The other moiety of Stoke Hammond Manor passed by the marriage about 1630 of Mary daughter of Levinus Monke to Thomas, younger brother of Richard Bennet. (fn. 62) They made a settlement concerning it in 1653, (fn. 63) on the marriage of their son Levinus to Judith daughter of William Boevey. (fn. 64) Thomas Bennet was made a baronet in 1660 and was buried at Babraham (co. Cambridge) in 1667. (fn. 65) In 1672 his widow and son conveyed their estate in Stoke Hammond to Sir John Pye, bart., and Sir Michael Heneage. (fn. 66) A moiety of this, equivalent to a quarter of the whole manor (the remaining quarter cannot be traced), was conveyed in 1682 by Sir John Pye to Harris Smith of Padbury, (fn. 67) father of Richard Smith, who owned it in 1736. (fn. 68) It appears to have been his widow Penelope, (fn. 69) who made a settlement respecting it in 1752 with the heir Richard Smith. (fn. 70) He was probably the Mr. Smith (fn. 71) who sold his manorial rights to Charles Howard in 1773, so that the whole manor, as already said, became vested in his wife Frances. The land previously owned by the Smiths passed through various hands before 1802 and does not reappear. (fn. 72)

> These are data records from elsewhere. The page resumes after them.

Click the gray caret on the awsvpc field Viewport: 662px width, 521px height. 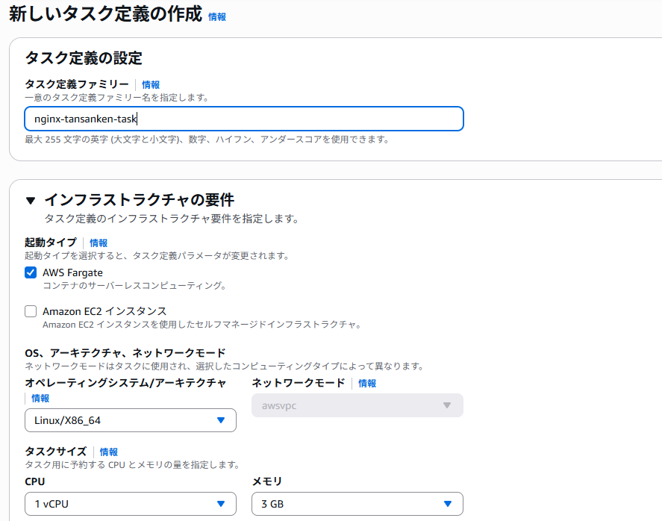coord(447,405)
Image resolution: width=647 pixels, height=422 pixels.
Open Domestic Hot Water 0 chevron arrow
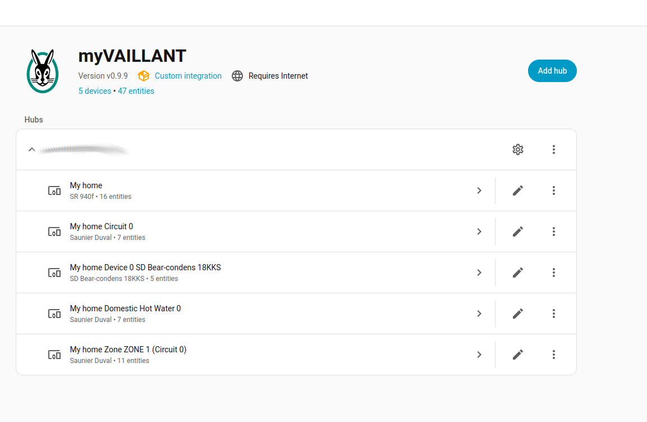479,314
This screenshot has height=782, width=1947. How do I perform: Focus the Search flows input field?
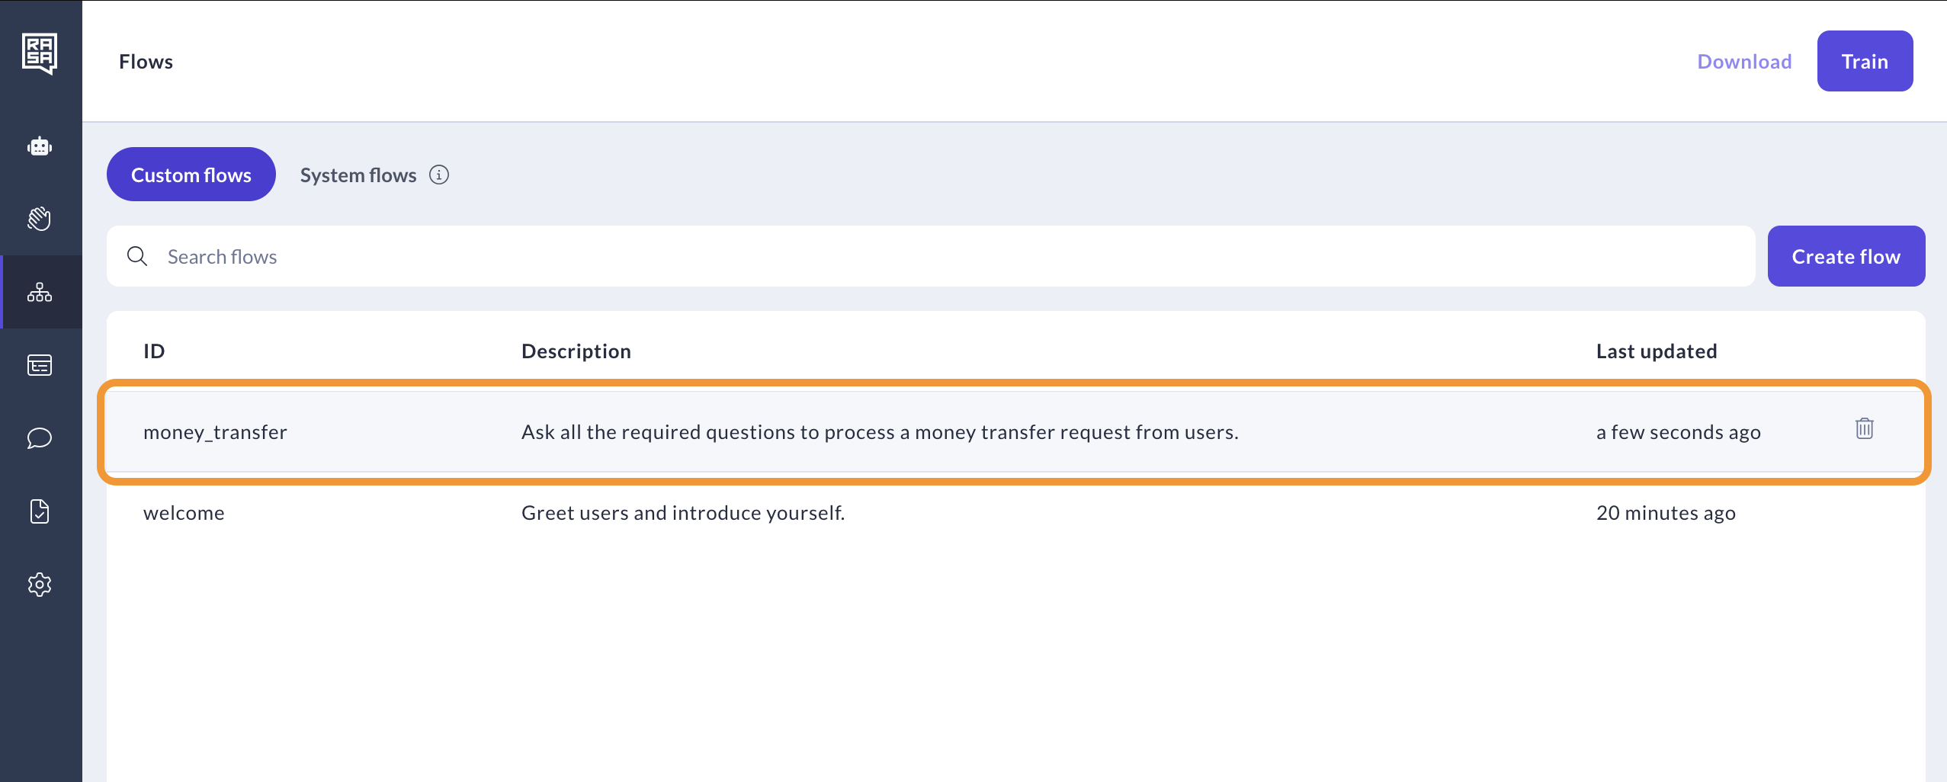[x=931, y=256]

An estate including the site and capital messuage of the manor, a messuage called White House and Lord's Close, was leased for twenty-two years by Sir John Williams in 1539 to Thomas Golsew. (fn. 73) It was held later by Edmund Atkinson, and granted in 1569 to Henry Fowler, his wife Alice and their son John for their lives in survivorship. (fn. 74) An additional term of twenty-one years was granted in 1585 to John Fowler. (fn. 75)

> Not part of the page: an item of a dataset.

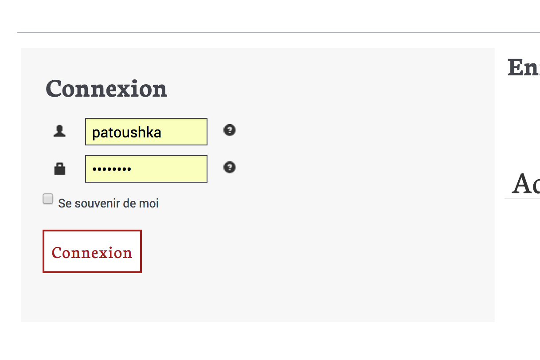Viewport: 540px width, 360px height.
Task: Select the partially visible "Ac" heading
Action: tap(526, 184)
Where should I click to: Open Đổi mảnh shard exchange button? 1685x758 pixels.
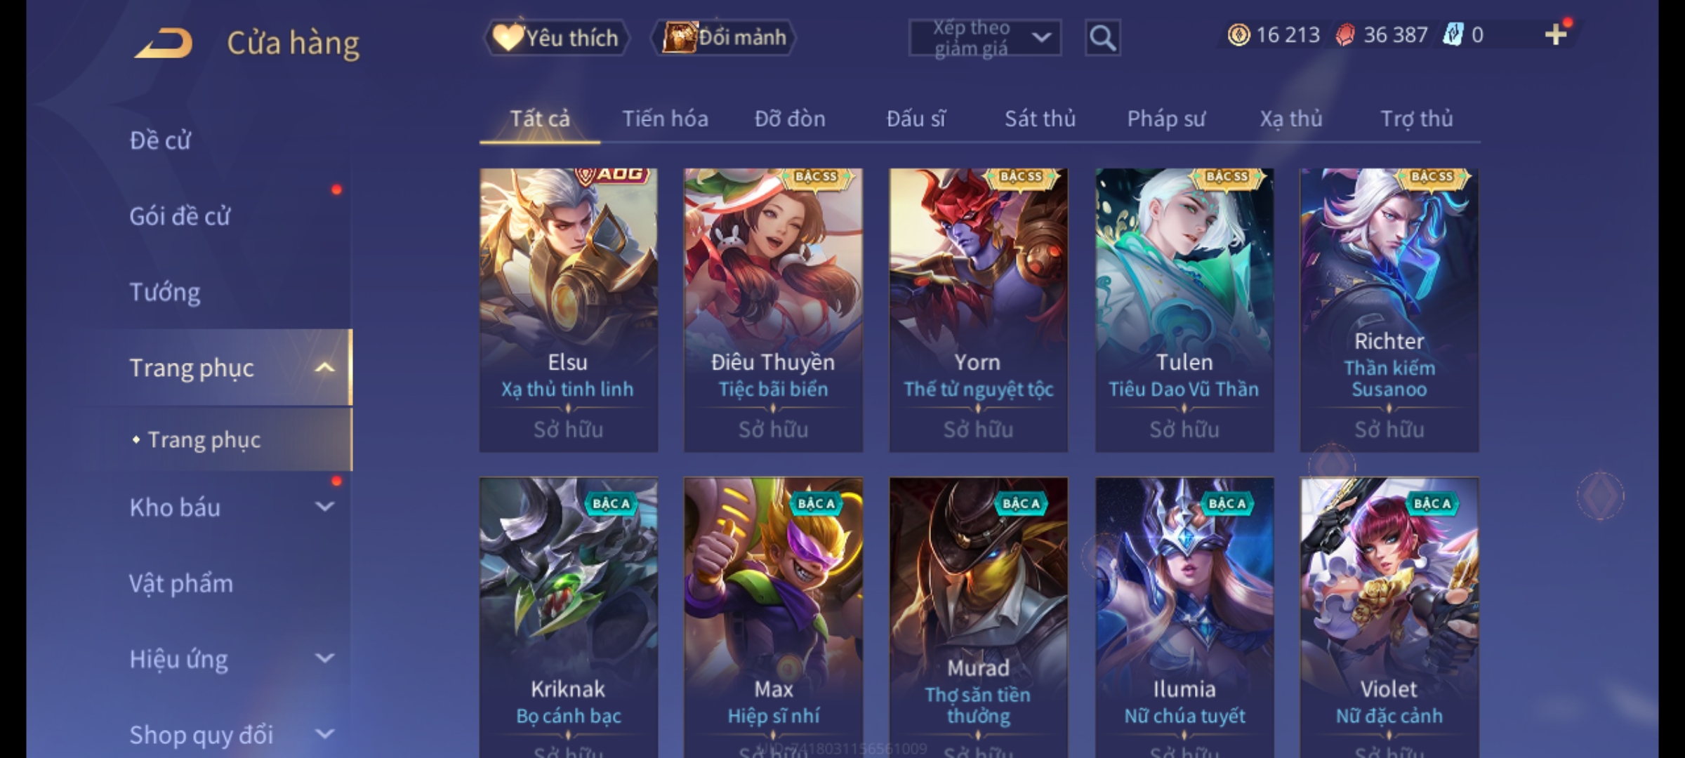pos(725,37)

A mill at Stoke Hammond worth 8s. yearly in 1086 (fn. 76) descended with the manor to Sir John Williams, (fn. 77) and was included in his lease of the site of the manor, but excepted from the Crown leases. The mill-house with some 70 acres of land was held in chief of the Crown by William Turney at his death in 1610, when it passed to his son John. (fn. 78) John Hillersdon held a piece of land in the neighbourhood of Orchard Mill (the name of the present mill) in 1637, (fn. 79) and Browne Willis states in 1735 that the Turney property in Stoke Hammond was acquired by the Hillersdons. (fn. 80)
A dove-house on the manor is named in 1323 (fn. 81) and 1619, (fn. 82) and references to it occur later in both moieties. (fn. 83) The right of free fishery is mentioned in the 17th century. (fn. 84)
A second manor called STOKE HAMMOND MANOR belonged to Dunstable Priory, which in 1245 acquired about 2 virgates from Adam de London and his wife Alice. (fn. 85) The priory built a great barn at Stoke in 1246 and a hall and a cattle shed in 1249, (fn. 86) and in 1284 Robert son of Alan de Stoke cleared for it another virgate of land belonging to his fee and given by John Hastings. (fn. 87) This manor was leased by Dunstable Priory for £3 6s. 8d. yearly until the Dissolution. (fn. 88) Thomas Page was lessee in 1535, (fn. 89) but in 1538 a sixty years' lease was granted by the priory to Sir John Williams, (fn. 90) then apparently lord of the principal manor. In 1543 he exchanged his leasehold interest for a grant from the Crown, (fn. 91) but some compromise must have been effected, since the priory lands, including two messuages, were comprised in the survey of the Crown manor in 1555. (fn. 92) Both messuages, one under the name of Pervaunts, were granted by the Crown in 1564 to John Somer and Thomas Kerry. (fn. 93) The second messuage is apparently that of which John Fowler above mentioned died seised about 1609. (fn. 94) This property, which his widow Alice and her second husband Thomas Voggett were holding for life in 1610, was acquired from the son and heir Henry Fowler (fn. 95) by Levinus Monke before 1623. (fn. 96) It is not afterwards distinguishable from the manorial estate of Stoke Hammond.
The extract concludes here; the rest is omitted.